Seçmen kuzu değil

30 Ağustos’tan bir gün önce bir video yayınladı. “Ne alâka?” denmesin diye bu tarih seçilmiş. Vesile, vesiledir nitekim. Görev yaptığı dönemde millî bayramlara katılmadığına dair eleştirilere bunca yıl sonra cevap verdi. “Sadece bir defa hasta olduğu için katılmadığını” beyan etti. Doğruluğunu merak eden arşiv kayıtlarına baksın. Biz işin o tarafında değiliz. “Bunca yıl sonra cevap verme” kısmı ilginç geldi sadece. Ortak kanaat, “Ben buradayım” deme ihtiyacı…

ÖNCEKİ seçimde Meral Akşener karşı çıkmasaydı, muhalefetin cumhurbaşkanı adayı Abdullah Gül olacaktı. Mutabakat sağlanamadı, istek-heves-arzu aşamasında kaldı. (Kısaca “iha” desek yakışır.)

Önümüzdeki seçim için de Gül’ün adı defalarca geldi gitti. Ümit, son nefes çıkana kadardır. Hâlâ arada bir ismi anılıyor.

Kendisi de fazlasıyla istekli. Ama önce biz muhalefet kanadına bakalım. Altılı masa etrafında toplanan liderler ve dışarıdan örtülü veya açık destekleyecek olanlar, çıkaracakları ismin “seçilecek aday” olması gerektiğini düşünüyorlar. Neredeyse noterden belge getirmesini, garanti göstermesini talep edecekler.

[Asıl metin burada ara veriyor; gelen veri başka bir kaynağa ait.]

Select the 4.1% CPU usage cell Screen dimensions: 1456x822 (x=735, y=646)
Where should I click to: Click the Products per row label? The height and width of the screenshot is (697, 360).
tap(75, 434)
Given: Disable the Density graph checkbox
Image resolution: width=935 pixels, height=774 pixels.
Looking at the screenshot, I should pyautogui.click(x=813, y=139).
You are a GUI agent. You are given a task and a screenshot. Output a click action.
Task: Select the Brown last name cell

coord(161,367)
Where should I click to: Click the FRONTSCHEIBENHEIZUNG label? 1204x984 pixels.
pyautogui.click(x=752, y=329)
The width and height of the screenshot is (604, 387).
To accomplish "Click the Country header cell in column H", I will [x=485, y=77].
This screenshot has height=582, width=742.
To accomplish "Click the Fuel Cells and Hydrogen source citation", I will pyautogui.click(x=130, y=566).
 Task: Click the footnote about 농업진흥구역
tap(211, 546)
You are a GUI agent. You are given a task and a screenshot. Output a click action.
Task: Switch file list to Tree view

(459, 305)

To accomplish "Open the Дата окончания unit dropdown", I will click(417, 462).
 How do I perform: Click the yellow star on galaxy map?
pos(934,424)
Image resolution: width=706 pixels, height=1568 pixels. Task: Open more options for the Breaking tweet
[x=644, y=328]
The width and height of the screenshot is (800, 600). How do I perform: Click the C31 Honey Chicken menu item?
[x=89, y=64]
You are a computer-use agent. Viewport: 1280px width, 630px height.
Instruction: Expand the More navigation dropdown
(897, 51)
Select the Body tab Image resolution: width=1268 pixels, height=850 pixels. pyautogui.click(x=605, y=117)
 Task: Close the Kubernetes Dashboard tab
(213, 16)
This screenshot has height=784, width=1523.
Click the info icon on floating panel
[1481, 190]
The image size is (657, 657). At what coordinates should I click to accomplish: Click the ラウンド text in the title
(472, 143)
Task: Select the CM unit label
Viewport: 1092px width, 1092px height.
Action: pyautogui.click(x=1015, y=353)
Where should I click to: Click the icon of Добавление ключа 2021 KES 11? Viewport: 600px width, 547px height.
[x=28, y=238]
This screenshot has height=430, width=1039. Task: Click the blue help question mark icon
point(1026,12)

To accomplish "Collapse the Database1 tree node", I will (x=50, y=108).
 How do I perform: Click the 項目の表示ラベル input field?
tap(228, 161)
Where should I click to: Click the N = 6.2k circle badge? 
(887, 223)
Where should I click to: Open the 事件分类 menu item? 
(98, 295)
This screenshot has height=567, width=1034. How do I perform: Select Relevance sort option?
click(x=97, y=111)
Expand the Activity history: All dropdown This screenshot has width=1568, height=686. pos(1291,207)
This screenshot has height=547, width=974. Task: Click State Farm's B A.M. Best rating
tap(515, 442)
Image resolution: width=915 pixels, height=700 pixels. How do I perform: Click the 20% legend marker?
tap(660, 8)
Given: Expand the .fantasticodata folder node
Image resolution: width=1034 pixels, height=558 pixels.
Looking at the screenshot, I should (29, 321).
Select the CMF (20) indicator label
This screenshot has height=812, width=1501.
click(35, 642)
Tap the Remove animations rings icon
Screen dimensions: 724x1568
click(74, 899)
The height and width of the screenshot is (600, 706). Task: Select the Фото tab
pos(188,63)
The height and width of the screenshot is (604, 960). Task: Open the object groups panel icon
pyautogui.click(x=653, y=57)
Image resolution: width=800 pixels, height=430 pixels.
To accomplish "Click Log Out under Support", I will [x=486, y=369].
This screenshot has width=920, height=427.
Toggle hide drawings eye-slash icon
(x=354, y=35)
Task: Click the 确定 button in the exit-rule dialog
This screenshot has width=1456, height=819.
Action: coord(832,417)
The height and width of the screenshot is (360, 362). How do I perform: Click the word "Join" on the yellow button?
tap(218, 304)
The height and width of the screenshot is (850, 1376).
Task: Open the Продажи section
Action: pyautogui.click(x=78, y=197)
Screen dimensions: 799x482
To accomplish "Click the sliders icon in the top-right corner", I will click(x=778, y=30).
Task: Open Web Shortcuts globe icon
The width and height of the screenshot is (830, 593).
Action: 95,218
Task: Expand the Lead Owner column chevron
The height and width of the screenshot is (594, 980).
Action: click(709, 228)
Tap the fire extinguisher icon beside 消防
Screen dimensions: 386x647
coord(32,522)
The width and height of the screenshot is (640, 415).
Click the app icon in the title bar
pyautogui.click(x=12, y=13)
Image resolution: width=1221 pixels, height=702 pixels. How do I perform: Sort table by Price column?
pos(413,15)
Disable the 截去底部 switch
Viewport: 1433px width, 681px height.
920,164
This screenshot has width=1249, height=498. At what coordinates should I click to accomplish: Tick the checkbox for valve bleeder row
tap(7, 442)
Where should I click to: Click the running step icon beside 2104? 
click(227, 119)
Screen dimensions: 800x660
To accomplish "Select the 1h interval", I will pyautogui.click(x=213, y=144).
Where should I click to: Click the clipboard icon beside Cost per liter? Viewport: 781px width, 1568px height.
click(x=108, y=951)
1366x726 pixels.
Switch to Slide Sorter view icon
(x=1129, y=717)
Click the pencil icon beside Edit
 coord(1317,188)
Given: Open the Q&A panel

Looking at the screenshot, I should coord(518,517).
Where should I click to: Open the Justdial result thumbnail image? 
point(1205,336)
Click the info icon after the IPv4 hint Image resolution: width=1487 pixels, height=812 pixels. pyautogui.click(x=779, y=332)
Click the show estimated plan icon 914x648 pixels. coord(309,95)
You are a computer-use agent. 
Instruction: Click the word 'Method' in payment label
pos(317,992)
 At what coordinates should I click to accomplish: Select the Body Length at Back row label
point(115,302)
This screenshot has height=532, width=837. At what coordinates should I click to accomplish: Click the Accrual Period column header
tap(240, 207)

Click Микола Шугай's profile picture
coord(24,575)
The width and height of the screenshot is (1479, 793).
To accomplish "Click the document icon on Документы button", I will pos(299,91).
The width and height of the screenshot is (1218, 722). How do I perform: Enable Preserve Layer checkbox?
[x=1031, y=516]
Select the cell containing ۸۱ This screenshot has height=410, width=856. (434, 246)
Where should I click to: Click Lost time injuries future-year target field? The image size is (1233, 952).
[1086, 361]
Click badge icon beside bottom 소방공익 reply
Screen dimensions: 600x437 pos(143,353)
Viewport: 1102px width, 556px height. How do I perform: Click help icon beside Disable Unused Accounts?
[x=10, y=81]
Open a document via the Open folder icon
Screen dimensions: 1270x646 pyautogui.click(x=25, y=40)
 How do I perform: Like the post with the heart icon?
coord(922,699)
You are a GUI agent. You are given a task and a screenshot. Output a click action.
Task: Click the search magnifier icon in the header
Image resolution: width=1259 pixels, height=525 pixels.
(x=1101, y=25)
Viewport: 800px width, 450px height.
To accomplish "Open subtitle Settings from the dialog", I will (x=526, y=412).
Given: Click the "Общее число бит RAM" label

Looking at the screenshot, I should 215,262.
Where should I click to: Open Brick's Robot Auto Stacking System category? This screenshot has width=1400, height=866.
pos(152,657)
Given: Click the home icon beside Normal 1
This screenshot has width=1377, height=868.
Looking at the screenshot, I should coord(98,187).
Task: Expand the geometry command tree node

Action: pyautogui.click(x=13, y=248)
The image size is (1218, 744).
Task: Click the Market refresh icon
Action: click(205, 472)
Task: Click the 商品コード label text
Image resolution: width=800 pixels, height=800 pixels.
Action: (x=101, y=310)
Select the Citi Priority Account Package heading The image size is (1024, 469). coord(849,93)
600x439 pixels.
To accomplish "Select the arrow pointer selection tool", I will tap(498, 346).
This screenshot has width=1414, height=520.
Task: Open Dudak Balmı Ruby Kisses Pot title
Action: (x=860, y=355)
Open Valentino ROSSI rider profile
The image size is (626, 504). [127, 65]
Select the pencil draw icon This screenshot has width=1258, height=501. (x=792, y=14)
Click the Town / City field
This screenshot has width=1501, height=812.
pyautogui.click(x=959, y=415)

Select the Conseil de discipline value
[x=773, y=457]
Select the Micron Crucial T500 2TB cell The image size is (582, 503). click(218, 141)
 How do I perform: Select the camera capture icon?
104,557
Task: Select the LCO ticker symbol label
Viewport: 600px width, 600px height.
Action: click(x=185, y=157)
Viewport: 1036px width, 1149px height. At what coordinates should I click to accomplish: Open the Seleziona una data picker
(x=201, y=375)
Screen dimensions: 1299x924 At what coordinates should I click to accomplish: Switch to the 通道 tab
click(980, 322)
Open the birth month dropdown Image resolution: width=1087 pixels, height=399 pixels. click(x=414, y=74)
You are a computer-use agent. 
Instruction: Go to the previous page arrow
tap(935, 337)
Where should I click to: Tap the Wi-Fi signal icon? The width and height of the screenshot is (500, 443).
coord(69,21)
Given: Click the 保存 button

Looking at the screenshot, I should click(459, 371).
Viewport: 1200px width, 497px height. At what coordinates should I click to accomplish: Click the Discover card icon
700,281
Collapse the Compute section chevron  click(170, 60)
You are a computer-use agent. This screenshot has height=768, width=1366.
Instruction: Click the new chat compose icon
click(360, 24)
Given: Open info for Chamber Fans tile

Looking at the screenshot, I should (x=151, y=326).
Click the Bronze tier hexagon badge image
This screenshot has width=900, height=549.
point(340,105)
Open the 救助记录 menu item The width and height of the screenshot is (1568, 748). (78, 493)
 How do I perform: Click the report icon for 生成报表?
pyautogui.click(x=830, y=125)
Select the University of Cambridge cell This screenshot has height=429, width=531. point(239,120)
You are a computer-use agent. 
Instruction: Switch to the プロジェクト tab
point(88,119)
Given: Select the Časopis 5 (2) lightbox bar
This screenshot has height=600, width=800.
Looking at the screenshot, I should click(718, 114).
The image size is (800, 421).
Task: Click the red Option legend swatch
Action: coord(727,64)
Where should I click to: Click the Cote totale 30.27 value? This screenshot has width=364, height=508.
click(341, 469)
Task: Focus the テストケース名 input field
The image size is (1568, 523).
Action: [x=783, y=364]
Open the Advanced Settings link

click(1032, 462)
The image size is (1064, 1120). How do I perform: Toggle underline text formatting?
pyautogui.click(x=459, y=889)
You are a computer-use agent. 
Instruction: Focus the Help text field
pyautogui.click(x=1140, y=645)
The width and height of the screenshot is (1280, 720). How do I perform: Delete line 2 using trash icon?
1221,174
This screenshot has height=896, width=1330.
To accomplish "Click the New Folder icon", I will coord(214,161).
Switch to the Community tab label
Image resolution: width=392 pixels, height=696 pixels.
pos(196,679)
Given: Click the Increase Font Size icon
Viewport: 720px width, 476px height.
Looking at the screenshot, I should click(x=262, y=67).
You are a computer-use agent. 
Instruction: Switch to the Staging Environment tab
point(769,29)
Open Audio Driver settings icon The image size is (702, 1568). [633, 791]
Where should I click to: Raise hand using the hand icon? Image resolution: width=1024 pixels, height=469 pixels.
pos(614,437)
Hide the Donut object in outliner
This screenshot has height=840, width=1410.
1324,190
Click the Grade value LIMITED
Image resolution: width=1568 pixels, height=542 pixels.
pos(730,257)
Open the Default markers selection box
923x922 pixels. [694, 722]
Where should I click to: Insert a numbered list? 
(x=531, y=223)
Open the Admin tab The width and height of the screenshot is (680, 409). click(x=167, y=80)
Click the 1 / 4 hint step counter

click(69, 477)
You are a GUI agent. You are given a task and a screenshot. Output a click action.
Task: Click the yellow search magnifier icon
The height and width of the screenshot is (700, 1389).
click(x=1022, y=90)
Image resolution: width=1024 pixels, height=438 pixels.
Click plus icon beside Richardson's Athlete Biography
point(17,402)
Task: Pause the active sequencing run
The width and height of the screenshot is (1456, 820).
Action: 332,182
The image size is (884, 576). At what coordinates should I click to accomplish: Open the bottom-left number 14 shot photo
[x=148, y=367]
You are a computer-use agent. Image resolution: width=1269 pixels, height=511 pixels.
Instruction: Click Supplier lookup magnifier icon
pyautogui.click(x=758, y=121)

Hayattaysa ve işe devam ediyorsa Ortadoğu ve Balkanlar’ın en ünlü noteri Nihat Beyan çıkacak, “Kesin seçilir, yazın bunu bir kenara” diye beyan edecek, onlar da bu beyana (veya Beyan’a) güvenle kabul edip aday gösterecekler.

Masa etrafında dizili olan liderler öyle baksa bile, onların seçmen kitlesi aynı mı düşünür? Tıpış tıpış gidip oy verirler mi? “Ne yapalım arkadaş, başka çare yok; aslan liderlerimiz bunu münasip görmüş” diyerek Gül’ü seçerler mi?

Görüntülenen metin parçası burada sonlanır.